Pixel coordinate grounding data
------------------------

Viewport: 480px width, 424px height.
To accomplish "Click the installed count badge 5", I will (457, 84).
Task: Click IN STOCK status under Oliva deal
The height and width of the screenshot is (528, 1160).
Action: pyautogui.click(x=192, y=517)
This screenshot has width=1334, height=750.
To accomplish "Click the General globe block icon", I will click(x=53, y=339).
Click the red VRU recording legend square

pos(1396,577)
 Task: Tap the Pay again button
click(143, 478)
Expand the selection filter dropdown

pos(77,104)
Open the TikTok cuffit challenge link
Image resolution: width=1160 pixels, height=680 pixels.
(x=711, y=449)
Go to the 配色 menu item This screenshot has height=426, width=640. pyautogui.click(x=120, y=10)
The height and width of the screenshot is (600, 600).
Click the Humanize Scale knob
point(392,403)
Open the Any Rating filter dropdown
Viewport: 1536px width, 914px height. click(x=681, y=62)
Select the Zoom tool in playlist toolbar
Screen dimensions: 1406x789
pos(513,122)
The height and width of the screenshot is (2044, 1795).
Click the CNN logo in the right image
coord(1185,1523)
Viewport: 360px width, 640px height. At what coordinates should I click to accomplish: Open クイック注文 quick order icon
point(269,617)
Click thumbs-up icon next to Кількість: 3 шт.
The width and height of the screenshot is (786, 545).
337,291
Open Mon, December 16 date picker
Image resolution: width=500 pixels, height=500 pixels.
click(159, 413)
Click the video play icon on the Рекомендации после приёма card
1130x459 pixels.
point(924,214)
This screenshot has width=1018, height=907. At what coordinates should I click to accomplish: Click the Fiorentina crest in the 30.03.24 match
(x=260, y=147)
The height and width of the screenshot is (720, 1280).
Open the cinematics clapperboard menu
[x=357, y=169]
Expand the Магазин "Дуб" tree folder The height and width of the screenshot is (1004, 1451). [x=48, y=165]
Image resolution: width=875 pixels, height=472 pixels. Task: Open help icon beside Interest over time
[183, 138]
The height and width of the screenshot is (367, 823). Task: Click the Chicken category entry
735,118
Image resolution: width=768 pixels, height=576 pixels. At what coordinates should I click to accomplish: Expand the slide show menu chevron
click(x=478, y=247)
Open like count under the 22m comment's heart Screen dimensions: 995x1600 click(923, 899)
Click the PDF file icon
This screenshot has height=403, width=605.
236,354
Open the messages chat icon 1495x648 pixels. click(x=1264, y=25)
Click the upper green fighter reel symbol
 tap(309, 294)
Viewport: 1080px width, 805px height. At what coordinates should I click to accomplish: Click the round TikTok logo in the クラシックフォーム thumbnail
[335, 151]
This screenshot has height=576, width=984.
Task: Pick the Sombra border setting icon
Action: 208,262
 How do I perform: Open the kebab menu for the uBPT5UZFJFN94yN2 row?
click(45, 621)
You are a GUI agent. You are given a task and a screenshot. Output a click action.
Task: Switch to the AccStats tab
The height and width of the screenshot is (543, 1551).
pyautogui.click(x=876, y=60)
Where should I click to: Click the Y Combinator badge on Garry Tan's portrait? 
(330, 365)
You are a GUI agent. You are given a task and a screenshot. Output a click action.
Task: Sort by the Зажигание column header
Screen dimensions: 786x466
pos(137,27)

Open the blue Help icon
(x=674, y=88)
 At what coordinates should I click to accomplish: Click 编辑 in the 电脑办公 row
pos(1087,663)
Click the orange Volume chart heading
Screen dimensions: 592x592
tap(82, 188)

------------------------

§ **WHAT IS BEING ASKED**: Without omitting anything, set down all the entries above again.

§ **ANSWER TO THE EXERCISE**:
Viewport: 480px width, 424px height.
To accomplish "Click the installed count badge 5", I will (457, 84).
Task: Click IN STOCK status under Oliva deal
The height and width of the screenshot is (528, 1160).
Action: pyautogui.click(x=192, y=517)
This screenshot has width=1334, height=750.
To accomplish "Click the General globe block icon", I will click(x=53, y=339).
Click the red VRU recording legend square

pos(1396,577)
 Task: Tap the Pay again button
click(143, 478)
Expand the selection filter dropdown

pos(77,104)
Open the TikTok cuffit challenge link
Image resolution: width=1160 pixels, height=680 pixels.
(x=711, y=449)
Go to the 配色 menu item This screenshot has height=426, width=640. pyautogui.click(x=120, y=10)
The height and width of the screenshot is (600, 600).
Click the Humanize Scale knob
point(392,403)
Open the Any Rating filter dropdown
Viewport: 1536px width, 914px height. click(x=681, y=62)
Select the Zoom tool in playlist toolbar
Screen dimensions: 1406x789
pos(513,122)
The height and width of the screenshot is (2044, 1795).
Click the CNN logo in the right image
coord(1185,1523)
Viewport: 360px width, 640px height. At what coordinates should I click to accomplish: Open クイック注文 quick order icon
point(269,617)
Click thumbs-up icon next to Кількість: 3 шт.
The width and height of the screenshot is (786, 545).
337,291
Open Mon, December 16 date picker
Image resolution: width=500 pixels, height=500 pixels.
click(159, 413)
Click the video play icon on the Рекомендации после приёма card
1130x459 pixels.
point(924,214)
This screenshot has width=1018, height=907. At what coordinates should I click to accomplish: Click the Fiorentina crest in the 30.03.24 match
(x=260, y=147)
The height and width of the screenshot is (720, 1280).
Open the cinematics clapperboard menu
[x=357, y=169]
Expand the Магазин "Дуб" tree folder The height and width of the screenshot is (1004, 1451). [x=48, y=165]
Image resolution: width=875 pixels, height=472 pixels. Task: Open help icon beside Interest over time
[183, 138]
The height and width of the screenshot is (367, 823). Task: Click the Chicken category entry
735,118
Image resolution: width=768 pixels, height=576 pixels. At what coordinates should I click to accomplish: Expand the slide show menu chevron
click(x=478, y=247)
Open like count under the 22m comment's heart Screen dimensions: 995x1600 click(923, 899)
Click the PDF file icon
This screenshot has height=403, width=605.
236,354
Open the messages chat icon 1495x648 pixels. click(x=1264, y=25)
Click the upper green fighter reel symbol
 tap(309, 294)
Viewport: 1080px width, 805px height. At what coordinates should I click to accomplish: Click the round TikTok logo in the クラシックフォーム thumbnail
[335, 151]
This screenshot has height=576, width=984.
Task: Pick the Sombra border setting icon
Action: 208,262
 How do I perform: Open the kebab menu for the uBPT5UZFJFN94yN2 row?
click(45, 621)
You are a GUI agent. You are given a task and a screenshot. Output a click action.
Task: Switch to the AccStats tab
The height and width of the screenshot is (543, 1551).
pyautogui.click(x=876, y=60)
Where should I click to: Click the Y Combinator badge on Garry Tan's portrait? 
(330, 365)
You are a GUI agent. You are given a task and a screenshot. Output a click action.
Task: Sort by the Зажигание column header
Screen dimensions: 786x466
pos(137,27)

Open the blue Help icon
(x=674, y=88)
 At what coordinates should I click to accomplish: Click 编辑 in the 电脑办公 row
pos(1087,663)
Click the orange Volume chart heading
Screen dimensions: 592x592
tap(82, 188)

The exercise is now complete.